Knowledge graph construction
From the scholarly data, we define the entities, the relations, and construct the triples. The knowledge graph can be seen as a labeled multi-digraph between scholarly entities, with edge labels expressing the relationships between the nodes. We use 5 intrinsic entity types including Paper, Author, Affiliation, Venue, and Domain. We also use 5 intrinsic relation types between the entities including author_in_affiliation, author_write_paper, paper_in_domain, paper_cite_paper, and paper_in_venue.
Benchmark data splitting
The knowledge graph was split uniformly at random into the training, validation, and test sets. We made sure that all entities and relations in the validation and test sets also appear in the training set so that their embeddings can be learned.

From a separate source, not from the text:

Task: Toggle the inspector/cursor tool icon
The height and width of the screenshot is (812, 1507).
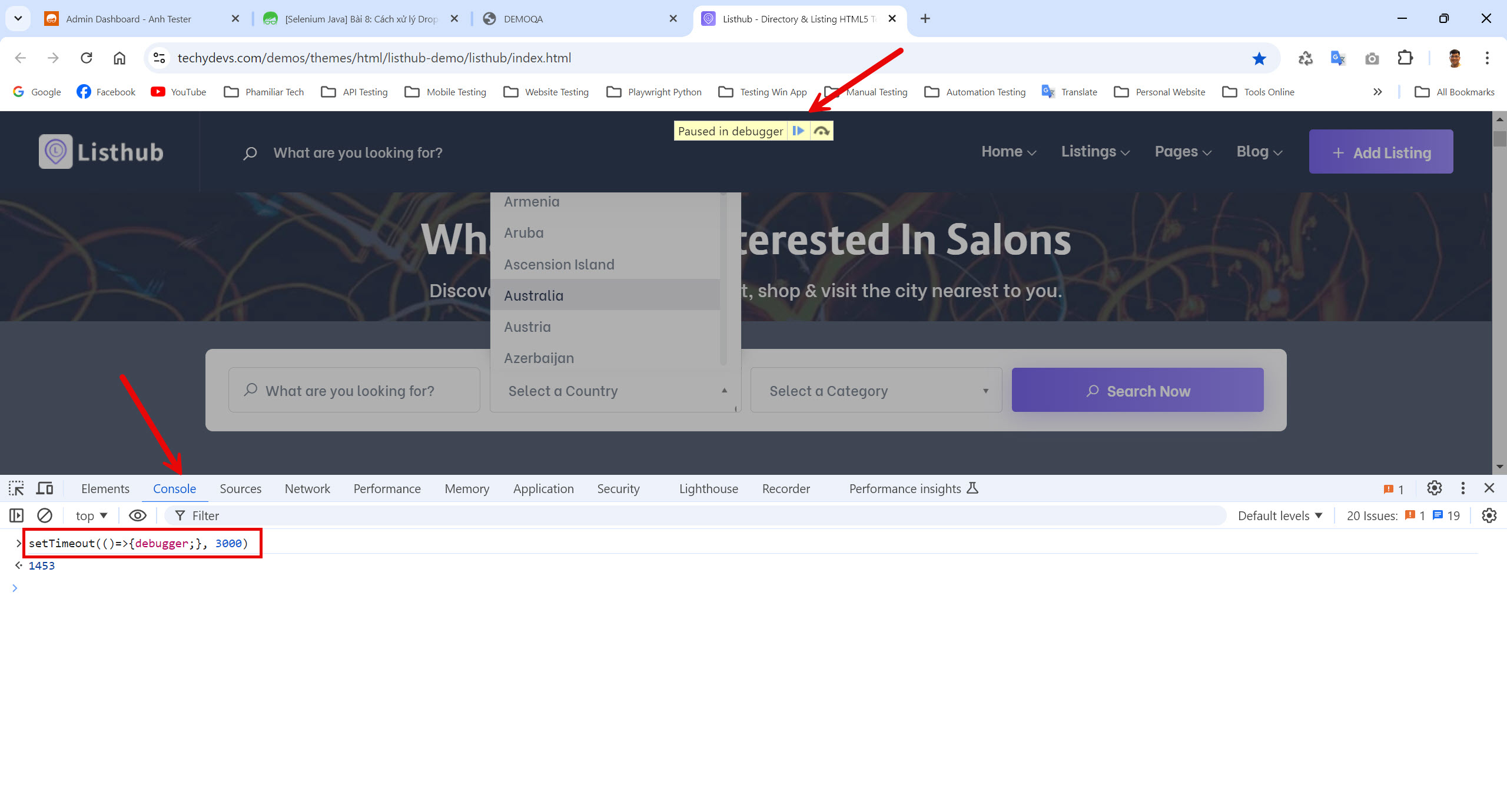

We also made sure that there is no data leakage and no redundant triples in these splits, thus, KG20C constitutes a challenging benchmark for link prediction similar to WN18RR and FB15K-237.
Content of dataset
File format
All files are in tab-separated-values format, compatible with other popular benchmark datasets including WN18RR and FB15K-237. For example, train.txt includes "28674CFA author_in_affiliation 075CFC38", which denotes the author with id 28674CFA works in the affiliation with id 075CFC38.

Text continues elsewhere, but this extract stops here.